When I am doing field work and happen to be birding as part of it, it's not uncommon for a fellow birder to be driving by, see that I am obviously birding, and pull over to join in because I might be looking at something cool. I also tend to see the same people at the 83 million small town plover and chicken festivals in Colorado. We exchange pictures we've taken, I usually learn a lot, and we have fun talking about our hobby. Craning your neck and peering intently through a pair of binoculars is a lot like going to a college campus and pulling out a Magic deck near the library steps. They will find you.
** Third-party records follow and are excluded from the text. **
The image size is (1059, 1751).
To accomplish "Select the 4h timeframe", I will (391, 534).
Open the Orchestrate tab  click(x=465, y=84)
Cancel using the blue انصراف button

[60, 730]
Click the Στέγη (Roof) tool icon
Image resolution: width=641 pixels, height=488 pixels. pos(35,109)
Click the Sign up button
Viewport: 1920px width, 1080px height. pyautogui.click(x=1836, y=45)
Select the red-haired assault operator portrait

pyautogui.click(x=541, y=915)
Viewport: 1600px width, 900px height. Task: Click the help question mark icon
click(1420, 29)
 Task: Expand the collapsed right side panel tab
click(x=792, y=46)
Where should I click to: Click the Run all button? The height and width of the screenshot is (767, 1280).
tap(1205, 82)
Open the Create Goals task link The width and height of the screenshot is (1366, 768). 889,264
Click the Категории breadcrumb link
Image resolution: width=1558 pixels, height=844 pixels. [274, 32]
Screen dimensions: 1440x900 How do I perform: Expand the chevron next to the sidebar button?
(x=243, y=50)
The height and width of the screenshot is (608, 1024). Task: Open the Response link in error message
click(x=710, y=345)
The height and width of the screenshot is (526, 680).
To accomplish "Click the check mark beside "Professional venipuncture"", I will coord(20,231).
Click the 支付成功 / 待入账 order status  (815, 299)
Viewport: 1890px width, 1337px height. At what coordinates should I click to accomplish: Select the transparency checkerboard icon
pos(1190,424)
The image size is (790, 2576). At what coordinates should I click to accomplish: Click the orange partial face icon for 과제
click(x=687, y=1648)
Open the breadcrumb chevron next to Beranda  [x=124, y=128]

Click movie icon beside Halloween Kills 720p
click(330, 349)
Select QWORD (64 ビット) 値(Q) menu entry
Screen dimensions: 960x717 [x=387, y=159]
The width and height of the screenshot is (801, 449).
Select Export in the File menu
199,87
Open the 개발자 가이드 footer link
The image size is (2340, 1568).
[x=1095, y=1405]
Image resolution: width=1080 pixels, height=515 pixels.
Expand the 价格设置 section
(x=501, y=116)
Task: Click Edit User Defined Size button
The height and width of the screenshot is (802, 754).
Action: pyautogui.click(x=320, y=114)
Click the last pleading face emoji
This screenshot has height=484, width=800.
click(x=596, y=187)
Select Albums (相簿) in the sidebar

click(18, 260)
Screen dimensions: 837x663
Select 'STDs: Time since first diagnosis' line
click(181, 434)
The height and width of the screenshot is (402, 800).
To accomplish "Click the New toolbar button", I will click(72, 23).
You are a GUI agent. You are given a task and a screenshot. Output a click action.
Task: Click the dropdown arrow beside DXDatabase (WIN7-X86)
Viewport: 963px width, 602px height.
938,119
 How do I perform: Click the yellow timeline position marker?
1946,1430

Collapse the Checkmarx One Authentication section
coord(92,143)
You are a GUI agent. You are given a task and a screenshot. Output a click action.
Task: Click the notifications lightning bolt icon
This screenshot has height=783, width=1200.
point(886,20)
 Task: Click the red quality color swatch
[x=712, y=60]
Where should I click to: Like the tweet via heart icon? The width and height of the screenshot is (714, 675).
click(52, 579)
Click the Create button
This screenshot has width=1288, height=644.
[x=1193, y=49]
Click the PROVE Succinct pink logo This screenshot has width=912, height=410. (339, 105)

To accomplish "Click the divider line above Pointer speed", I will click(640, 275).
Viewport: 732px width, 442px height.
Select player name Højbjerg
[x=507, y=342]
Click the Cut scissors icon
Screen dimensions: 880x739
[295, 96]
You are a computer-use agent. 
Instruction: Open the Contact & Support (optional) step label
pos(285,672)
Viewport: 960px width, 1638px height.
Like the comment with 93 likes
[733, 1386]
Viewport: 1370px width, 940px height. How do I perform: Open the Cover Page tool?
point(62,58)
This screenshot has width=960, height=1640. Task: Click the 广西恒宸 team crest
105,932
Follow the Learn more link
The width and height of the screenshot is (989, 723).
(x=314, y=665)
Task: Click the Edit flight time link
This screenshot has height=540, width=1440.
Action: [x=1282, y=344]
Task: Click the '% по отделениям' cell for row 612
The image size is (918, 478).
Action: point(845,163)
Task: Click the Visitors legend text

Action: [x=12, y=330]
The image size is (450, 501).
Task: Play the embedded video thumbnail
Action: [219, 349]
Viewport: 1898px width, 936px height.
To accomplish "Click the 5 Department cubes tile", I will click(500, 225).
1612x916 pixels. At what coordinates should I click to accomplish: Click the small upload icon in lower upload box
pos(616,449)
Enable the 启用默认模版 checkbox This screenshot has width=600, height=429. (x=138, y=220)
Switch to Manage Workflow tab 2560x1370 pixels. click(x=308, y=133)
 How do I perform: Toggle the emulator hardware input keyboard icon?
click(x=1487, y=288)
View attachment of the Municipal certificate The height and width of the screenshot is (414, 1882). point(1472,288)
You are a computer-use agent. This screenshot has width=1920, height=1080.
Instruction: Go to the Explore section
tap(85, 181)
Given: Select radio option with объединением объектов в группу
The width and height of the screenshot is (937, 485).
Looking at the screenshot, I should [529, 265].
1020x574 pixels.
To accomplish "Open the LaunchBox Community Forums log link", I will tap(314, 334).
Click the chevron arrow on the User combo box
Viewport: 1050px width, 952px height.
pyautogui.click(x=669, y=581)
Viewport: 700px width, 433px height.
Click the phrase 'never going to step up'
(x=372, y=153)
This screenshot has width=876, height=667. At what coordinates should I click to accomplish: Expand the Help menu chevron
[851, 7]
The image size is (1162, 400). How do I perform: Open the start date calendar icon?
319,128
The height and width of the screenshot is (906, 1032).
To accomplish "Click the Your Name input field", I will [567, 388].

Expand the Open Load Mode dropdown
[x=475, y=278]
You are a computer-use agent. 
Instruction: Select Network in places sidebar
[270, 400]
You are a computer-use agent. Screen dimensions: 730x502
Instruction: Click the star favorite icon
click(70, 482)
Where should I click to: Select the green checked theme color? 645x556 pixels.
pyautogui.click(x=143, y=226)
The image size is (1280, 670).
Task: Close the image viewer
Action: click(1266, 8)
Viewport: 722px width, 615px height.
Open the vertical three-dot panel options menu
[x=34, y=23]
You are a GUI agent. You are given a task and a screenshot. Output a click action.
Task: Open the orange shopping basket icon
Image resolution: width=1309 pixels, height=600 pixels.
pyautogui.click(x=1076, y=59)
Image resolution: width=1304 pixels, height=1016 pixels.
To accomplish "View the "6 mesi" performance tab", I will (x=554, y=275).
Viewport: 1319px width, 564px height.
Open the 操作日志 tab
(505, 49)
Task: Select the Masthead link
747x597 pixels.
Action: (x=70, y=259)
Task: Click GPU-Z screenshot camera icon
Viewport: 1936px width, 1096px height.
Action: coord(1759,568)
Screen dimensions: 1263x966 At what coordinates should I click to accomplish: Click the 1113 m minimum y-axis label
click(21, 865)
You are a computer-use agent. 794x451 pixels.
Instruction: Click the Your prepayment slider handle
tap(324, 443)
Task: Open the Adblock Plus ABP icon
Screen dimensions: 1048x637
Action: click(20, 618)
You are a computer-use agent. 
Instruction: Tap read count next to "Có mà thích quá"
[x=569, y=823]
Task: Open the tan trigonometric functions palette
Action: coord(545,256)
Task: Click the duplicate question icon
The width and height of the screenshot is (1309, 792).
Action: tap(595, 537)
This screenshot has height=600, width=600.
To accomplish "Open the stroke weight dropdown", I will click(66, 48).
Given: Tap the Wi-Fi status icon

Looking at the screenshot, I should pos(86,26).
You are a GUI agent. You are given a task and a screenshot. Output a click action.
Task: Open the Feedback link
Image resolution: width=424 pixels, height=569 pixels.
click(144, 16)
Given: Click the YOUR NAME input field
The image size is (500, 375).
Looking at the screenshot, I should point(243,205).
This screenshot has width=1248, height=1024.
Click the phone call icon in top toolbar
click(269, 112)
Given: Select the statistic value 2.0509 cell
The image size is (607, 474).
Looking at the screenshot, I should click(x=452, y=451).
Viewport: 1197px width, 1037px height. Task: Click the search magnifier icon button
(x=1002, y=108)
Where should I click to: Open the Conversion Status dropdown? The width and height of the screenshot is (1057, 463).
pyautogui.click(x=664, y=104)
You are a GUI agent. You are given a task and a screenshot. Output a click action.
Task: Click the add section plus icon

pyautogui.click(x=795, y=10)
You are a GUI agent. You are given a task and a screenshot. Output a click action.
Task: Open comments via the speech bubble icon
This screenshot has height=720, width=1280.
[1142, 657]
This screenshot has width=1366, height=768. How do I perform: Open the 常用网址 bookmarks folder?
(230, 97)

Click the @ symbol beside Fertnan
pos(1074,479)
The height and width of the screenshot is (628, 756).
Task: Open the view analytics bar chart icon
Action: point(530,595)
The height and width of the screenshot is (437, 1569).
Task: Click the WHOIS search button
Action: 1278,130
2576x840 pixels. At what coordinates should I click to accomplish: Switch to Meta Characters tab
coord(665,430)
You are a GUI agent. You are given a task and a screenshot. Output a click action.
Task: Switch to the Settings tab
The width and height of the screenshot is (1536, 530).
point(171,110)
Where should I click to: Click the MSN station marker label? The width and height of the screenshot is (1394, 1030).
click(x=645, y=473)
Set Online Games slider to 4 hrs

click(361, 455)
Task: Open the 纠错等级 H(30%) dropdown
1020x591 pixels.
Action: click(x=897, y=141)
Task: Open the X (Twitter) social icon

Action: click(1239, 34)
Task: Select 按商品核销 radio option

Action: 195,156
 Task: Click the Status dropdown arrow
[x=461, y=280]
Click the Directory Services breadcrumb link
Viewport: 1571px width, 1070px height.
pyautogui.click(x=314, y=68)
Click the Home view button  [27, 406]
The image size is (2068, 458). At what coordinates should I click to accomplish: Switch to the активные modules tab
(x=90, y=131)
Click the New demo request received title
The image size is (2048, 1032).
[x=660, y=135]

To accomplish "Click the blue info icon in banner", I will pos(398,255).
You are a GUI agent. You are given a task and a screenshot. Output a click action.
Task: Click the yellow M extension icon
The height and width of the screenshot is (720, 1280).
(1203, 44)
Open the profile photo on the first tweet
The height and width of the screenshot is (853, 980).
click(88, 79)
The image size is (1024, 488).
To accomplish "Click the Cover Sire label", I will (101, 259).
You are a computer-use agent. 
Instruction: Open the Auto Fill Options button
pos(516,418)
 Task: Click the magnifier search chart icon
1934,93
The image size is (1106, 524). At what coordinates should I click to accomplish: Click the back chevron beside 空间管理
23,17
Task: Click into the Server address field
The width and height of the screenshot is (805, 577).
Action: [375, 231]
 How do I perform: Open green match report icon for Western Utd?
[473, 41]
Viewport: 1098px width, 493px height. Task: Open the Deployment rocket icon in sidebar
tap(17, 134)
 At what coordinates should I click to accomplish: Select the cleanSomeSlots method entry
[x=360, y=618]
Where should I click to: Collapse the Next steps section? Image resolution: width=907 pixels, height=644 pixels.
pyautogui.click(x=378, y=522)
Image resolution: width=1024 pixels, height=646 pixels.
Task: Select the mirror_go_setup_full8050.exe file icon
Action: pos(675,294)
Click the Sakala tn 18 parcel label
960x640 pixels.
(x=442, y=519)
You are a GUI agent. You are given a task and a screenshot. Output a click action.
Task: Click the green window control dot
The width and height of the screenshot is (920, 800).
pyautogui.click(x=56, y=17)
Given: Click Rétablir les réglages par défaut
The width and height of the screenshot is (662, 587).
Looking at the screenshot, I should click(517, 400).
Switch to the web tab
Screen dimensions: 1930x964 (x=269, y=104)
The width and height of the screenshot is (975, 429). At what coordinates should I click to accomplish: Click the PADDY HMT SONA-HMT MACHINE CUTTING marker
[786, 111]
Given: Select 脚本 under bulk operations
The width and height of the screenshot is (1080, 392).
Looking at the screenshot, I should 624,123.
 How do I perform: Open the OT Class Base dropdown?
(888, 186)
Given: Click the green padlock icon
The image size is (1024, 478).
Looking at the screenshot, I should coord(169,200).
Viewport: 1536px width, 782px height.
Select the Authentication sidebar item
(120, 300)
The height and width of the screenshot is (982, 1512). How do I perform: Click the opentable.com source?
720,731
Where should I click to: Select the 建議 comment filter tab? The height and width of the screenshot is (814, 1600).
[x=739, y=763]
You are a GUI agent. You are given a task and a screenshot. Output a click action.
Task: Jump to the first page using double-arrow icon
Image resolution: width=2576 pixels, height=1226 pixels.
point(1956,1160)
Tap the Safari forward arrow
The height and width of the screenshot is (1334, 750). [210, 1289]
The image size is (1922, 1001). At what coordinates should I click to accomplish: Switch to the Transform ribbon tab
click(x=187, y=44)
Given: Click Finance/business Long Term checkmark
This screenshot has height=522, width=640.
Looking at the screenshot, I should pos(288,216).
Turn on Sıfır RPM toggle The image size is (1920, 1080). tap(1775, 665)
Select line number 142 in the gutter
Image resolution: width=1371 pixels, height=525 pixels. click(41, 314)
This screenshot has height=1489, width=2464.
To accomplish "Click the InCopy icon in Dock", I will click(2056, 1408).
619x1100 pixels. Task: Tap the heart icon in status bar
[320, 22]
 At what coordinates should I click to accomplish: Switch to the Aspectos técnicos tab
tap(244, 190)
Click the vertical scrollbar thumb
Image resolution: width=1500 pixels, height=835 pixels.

It's possible that this is all because people in Colorado live outdoors and we use our houses only for sleeping and as a place to store skis and pot.

AltoidsAddict
Sep 13, 2007

when they're yours you'll love them
Even putting aside the massive ethical issues in baiting, any time an animal is doing something for the photographer it ruins the photograph for me. I like taking pictures of an animal going about its usual day. If the animal is responding to me in any way, positively or negatively, it's now a photograph of that response. The guy acclimating an owl to humans up there, is he getting anything special with such a photo that you can't get from a trained owl or the deleted scenes of Harry Potter? All he's getting is treating an animal like it's some sort of performer.

If I wanted to take photos of a bird totally aware of and reacting to my presence I will go to the zoo.